Extracted text ->
· · · ·

It seems like everyone has a list. Here are four that I thought had some good advice. My #1 tip is use state consultation.....
(Two OSHA inspectors provided these tips at the American Society of Safety Engineers’ 2010 annual conference in MD.)
- Don’t make me wait. It just tells me you’re not ready. Nothing you can do at the last minute is going to make much difference anyway. (However, you do have the right to ask for up to an hour to have your Safety Manager or Safety Consultant get to your workplace.)
- It’s best to be open with me.
- Don’t try to block my line of site by bringing a bunch of employees along on the walk-through. I’ll wait until I get to see what I want to see. Some of us use digital cameras. Some of us even videotape the inspection.
- Be prepared to answer questions. Have all required OSHA documents, including those outlining safety plans, ready for me.
- Don’t discourage employees from talking to me. I’ll talk to them one way or another. I find ways to slip employees my business card, and once I do, they usually call. If necessary, I’ll get a subpoena to talk to your employees.
- Don’t lie to me. That makes me angry.
- Think about hazards, not just standards, when you evaluate your workplace for safety. I look for hazards, not standard violations.
- Have your training documents in order. I do look at them. If you have Hispanic employees, make sure you have documentation that they understood your safety training.
- Plan ahead and designate a person or people who will meet with me. Make sure the person is prepared. It doesn’t matter to me whether you have a full-time safety manager or not. That doesn’t make me any tougher or easier on a company.
- Check out OSHA’s Field Operations Manual for inspectors. It’s a great resource to prepare any company for the possibility of an OSHA inspection.

· · · ·

Information shown ->

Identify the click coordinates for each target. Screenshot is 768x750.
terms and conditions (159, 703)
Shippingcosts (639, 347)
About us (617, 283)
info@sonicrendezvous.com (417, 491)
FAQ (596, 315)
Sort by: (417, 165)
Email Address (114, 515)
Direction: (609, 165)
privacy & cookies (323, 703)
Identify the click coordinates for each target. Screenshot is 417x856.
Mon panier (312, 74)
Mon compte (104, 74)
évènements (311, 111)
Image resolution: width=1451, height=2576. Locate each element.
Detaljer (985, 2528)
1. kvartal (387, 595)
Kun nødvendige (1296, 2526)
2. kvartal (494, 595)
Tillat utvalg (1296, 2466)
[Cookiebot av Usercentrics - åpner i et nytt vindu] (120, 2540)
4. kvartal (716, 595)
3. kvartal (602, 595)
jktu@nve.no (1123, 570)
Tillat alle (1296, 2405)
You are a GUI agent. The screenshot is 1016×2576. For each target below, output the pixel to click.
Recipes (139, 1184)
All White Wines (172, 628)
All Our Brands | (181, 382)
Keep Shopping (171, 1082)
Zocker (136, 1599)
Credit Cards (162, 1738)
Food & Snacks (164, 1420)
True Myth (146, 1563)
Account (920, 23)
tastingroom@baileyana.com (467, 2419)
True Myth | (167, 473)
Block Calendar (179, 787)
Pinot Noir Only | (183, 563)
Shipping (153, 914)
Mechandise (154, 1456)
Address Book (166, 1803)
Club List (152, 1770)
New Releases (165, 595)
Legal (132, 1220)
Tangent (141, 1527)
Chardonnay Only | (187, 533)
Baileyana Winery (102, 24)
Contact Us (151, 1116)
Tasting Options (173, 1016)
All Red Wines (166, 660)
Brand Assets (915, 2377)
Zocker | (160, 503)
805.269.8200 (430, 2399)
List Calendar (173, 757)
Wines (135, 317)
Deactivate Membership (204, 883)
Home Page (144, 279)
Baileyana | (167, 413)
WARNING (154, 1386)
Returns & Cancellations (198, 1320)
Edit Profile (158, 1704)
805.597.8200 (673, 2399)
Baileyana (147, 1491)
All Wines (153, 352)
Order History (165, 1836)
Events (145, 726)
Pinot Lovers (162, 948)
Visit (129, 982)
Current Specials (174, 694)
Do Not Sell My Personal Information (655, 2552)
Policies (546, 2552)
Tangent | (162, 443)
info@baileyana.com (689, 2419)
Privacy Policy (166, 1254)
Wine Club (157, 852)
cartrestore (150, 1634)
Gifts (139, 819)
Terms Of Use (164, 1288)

· · · ·

Task set ->
(1) List every tip in the OSHA inspection tips that begins with "Don't," giving only the first sentence of each.
(2) Revise the rows starting at the first one and ending at the one that contains "Current Specials (174, 694)", swapping "Calendar" for "Schedule" and leaving everything else unchanged. Return only those rows.

Solutions per task ->
(1)
- Don't make me wait.
- Don't try to block my line of site by bringing a bunch of employees along on the walk-through.
- Don't discourage employees from talking to me.
- Don't lie to me.

(2)
Identify the click coordinates for each target. Screenshot is 768x750.
terms and conditions (159, 703)
Shippingcosts (639, 347)
About us (617, 283)
info@sonicrendezvous.com (417, 491)
FAQ (596, 315)
Sort by: (417, 165)
Email Address (114, 515)
Direction: (609, 165)
privacy & cookies (323, 703)
Identify the click coordinates for each target. Screenshot is 417x856.
Mon panier (312, 74)
Mon compte (104, 74)
évènements (311, 111)
Image resolution: width=1451, height=2576. Locate each element.
Detaljer (985, 2528)
1. kvartal (387, 595)
Kun nødvendige (1296, 2526)
2. kvartal (494, 595)
Tillat utvalg (1296, 2466)
[Cookiebot av Usercentrics - åpner i et nytt vindu] (120, 2540)
4. kvartal (716, 595)
3. kvartal (602, 595)
jktu@nve.no (1123, 570)
Tillat alle (1296, 2405)
You are a GUI agent. The screenshot is 1016×2576. For each target below, output the pixel to click.
Recipes (139, 1184)
All White Wines (172, 628)
All Our Brands | (181, 382)
Keep Shopping (171, 1082)
Zocker (136, 1599)
Credit Cards (162, 1738)
Food & Snacks (164, 1420)
True Myth (146, 1563)
Account (920, 23)
tastingroom@baileyana.com (467, 2419)
True Myth | (167, 473)
Block Schedule (179, 787)
Pinot Noir Only | (183, 563)
Shipping (153, 914)
Mechandise (154, 1456)
Address Book (166, 1803)
Club List (152, 1770)
New Releases (165, 595)
Legal (132, 1220)
Tangent (141, 1527)
Chardonnay Only | (187, 533)
Baileyana Winery (102, 24)
Contact Us (151, 1116)
Tasting Options (173, 1016)
All Red Wines (166, 660)
Brand Assets (915, 2377)
Zocker | (160, 503)
805.269.8200 (430, 2399)
List Schedule (173, 757)
Wines (135, 317)
Deactivate Membership (204, 883)
Home Page (144, 279)
Baileyana | (167, 413)
WARNING (154, 1386)
Returns & Cancellations (198, 1320)
Edit Profile (158, 1704)
805.597.8200 (673, 2399)
Baileyana (147, 1491)
All Wines (153, 352)
Order History (165, 1836)
Events (145, 726)
Pinot Lovers (162, 948)
Visit (129, 982)
Current Specials (174, 694)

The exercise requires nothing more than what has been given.